— BEGIN Dataset entries —

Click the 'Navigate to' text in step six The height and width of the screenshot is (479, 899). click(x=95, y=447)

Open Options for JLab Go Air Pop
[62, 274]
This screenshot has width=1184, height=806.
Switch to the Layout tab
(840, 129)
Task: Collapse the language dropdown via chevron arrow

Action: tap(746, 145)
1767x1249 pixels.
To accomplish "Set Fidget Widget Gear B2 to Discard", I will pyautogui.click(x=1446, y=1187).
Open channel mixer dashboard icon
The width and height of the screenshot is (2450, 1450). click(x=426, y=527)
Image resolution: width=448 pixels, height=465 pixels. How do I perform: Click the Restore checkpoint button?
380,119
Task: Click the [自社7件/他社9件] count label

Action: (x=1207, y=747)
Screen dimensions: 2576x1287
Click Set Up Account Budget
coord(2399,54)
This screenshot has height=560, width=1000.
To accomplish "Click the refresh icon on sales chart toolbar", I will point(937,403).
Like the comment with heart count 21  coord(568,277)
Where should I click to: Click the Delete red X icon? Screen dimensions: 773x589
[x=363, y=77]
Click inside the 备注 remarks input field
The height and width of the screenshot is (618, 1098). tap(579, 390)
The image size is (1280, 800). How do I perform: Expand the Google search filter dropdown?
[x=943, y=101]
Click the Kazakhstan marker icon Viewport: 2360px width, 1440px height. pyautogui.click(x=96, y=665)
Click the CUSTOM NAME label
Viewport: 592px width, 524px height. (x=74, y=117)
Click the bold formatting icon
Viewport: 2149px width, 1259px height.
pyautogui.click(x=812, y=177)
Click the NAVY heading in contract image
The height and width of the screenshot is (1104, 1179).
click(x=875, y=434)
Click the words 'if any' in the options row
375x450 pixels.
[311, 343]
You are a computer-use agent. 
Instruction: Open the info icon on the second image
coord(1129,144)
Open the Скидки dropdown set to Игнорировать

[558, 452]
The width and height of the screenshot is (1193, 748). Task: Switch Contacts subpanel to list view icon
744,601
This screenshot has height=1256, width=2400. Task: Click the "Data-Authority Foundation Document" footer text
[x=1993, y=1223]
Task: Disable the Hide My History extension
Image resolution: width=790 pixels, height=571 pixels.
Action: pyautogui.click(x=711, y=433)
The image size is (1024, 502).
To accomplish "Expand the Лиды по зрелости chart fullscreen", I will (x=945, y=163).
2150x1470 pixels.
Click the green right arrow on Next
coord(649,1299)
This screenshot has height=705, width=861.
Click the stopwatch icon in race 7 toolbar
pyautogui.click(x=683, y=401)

— END Dataset entries —

**Directive:**
Starting at the line that contains "This screenshot has height=705, width=861." and continuing to the end of the listing, render each request as a row in a two-column CSV with the headers instruction and action. Put the request text and its answer each in a single quoted field, with line breaks changed to spaces.

**Response to the exercise:**
instruction,action
"This screenshot has height=705, width=861. Click the stopwatch icon in race 7 toolbar","pyautogui.click(x=683, y=401)"